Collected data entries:
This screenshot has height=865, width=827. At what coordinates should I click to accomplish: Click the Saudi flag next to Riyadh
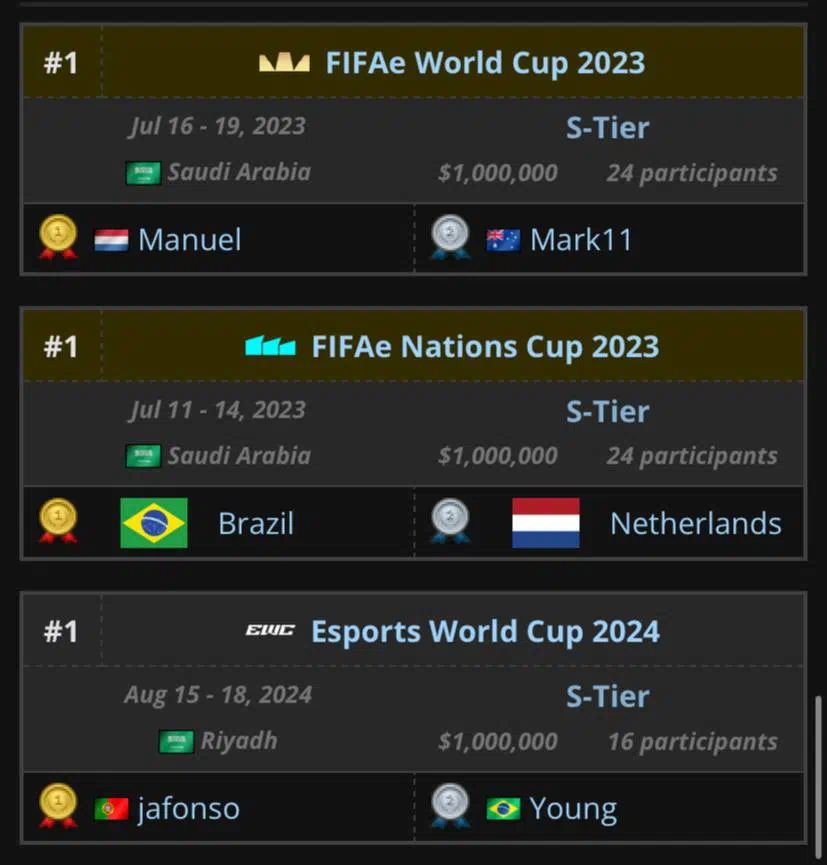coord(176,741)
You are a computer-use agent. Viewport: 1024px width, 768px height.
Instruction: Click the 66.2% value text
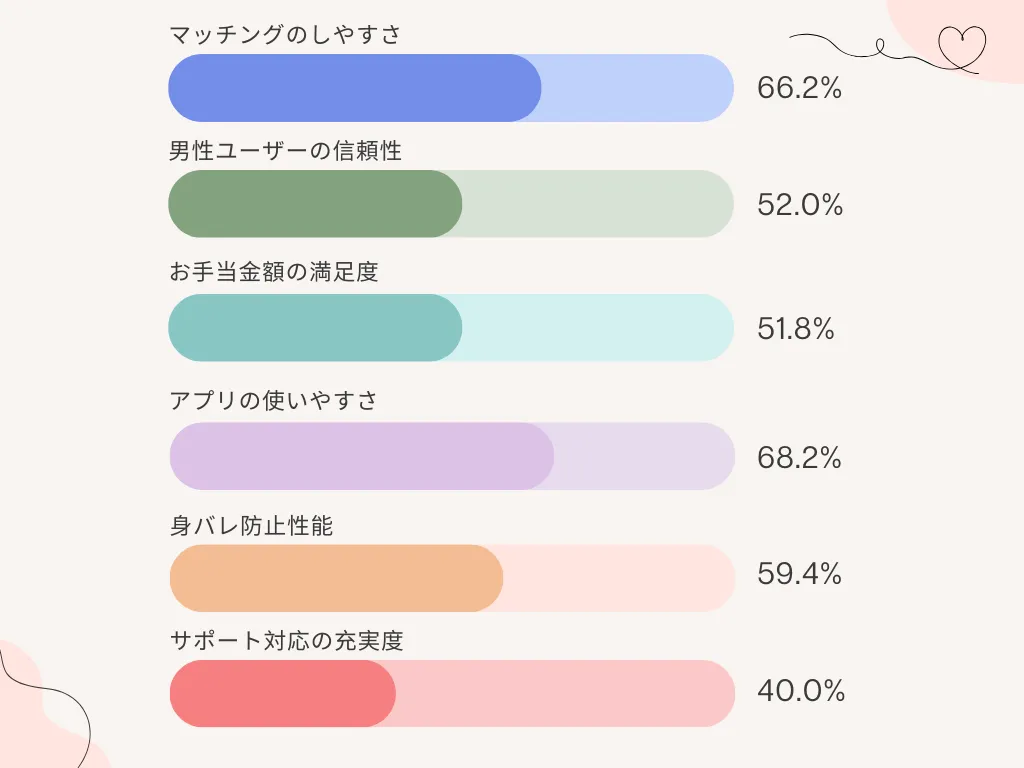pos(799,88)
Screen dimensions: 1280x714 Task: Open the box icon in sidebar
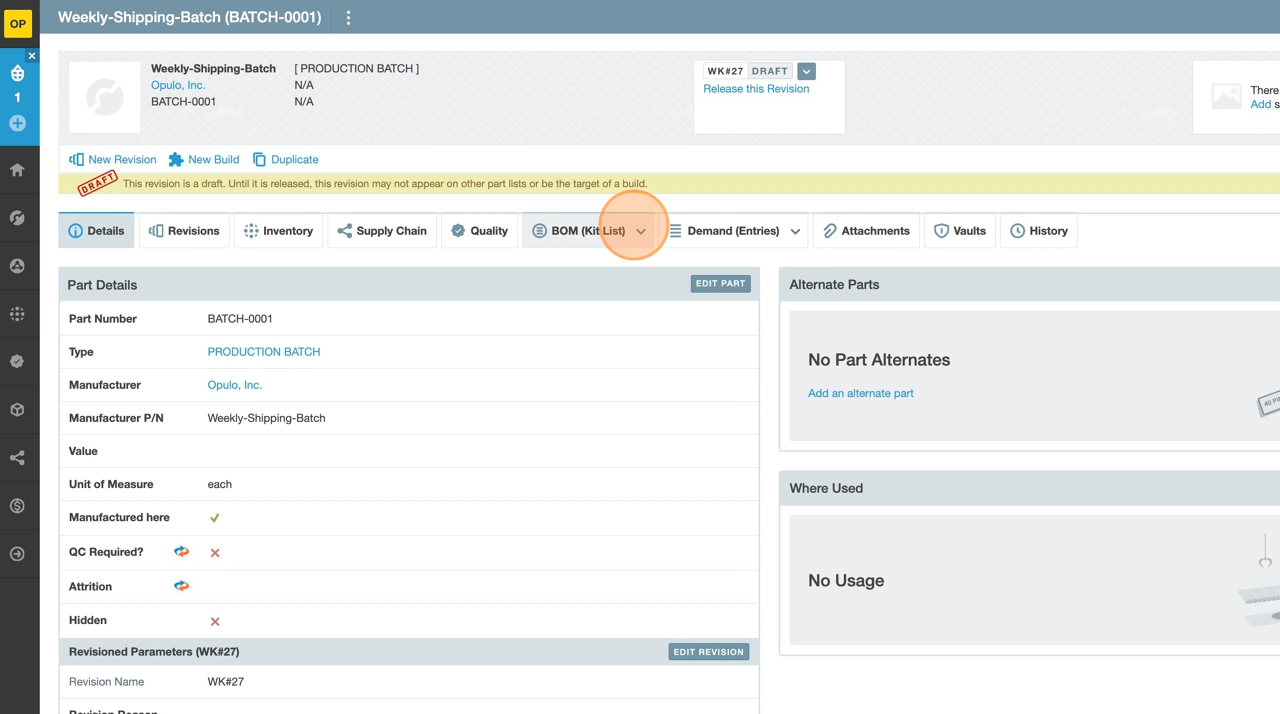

Instructions to follow: When you print the entries, keep every line exactly as it is and drop the pictures.

Written answer:
This screenshot has height=865, width=827. At what coordinates should I click to accomplish: Click the Saudi flag next to Riyadh
coord(176,741)
You are a computer-use agent. Viewport: 1024px width, 768px height.
Instruction: Click the 66.2% value text
pos(799,88)
Screen dimensions: 1280x714 Task: Open the box icon in sidebar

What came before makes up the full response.